Robert Weatherly, M.D., C82
Chief of Otolaryngology and Vice Chair for Quality and Safety at Children’s Mercy Hospital
Robert (“Bob”) Weatherly, M.D. graduated from Benedictine in 1982 with a Bachelor of Science degree in Biochemistry. He went on to attend medical school in Houston, Texas at Baylor College of Medicine from 1982 to 1986 and completed his Otolaryngology residency at Baylor from 1986 to 1992. He spent one year completing his fellowship training in Pediatric Otolaryngology at the Children's Hospital of Harvard Medical School in Boston, Massachusetts.
He went on to join the faculty at the University of Michigan from 1993 to 2003. This was the beginning of Dr. Weatherly’s career in academic medicine, and he was closely involved in education, research and clinical care. The University of Michigan gave Dr. Weatherly a solid foundation on which to build his career. He went on to take a position at The University of Kansas and Children’s Mercy Hospital in Kansas City in 2003. Children’s Mercy is ranked as one of America’s best pediatric hospitals by U.S. News and World Report. They have an active Otolaryngology training program which includes resident physicians from several programs (most notably, The University of Kansas) and a Pediatric Otolaryngology Fellowship.
Dr. Weatherly currently serves as the Chief of the Section of Otolaryngology and Vice Chair for Quality and Safety in the Department of Surgery at the hospital and is an Associate Professor of Surgery at the University of Missouri-Kansas City School of Medicine. His primary clinical interests are airway reconstruction and the treatment of obstructive sleep apnea. He continues to be involved in many areas of medicine including education, research, clinical care and medical administration.

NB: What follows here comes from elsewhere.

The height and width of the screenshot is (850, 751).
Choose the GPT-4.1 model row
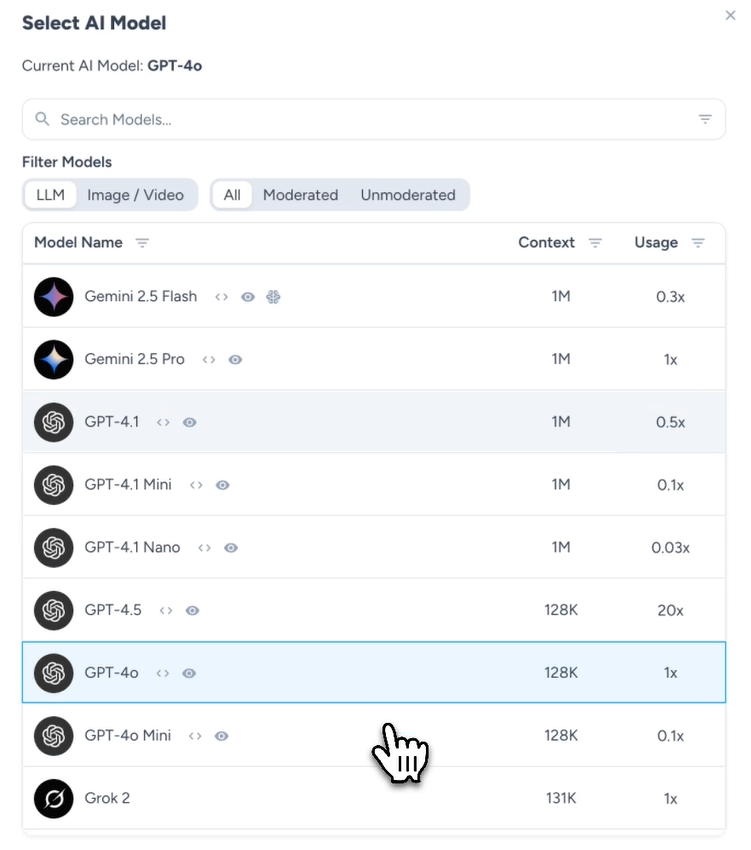point(350,422)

Dr. Weatherly says his teachers and professors at Benedictine had a profound influence on him. “I probably only now appreciate how much their investment of time and energy has helped me personally,” he said. When he looks back on his college days, he appreciates the fact that the education he and his classmates received was even more valuable than they realized at the time. “I think my favorite memory of IBC is to look back and realize that we were all growing in knowledge and wisdom together (especially when we were all working hard!).”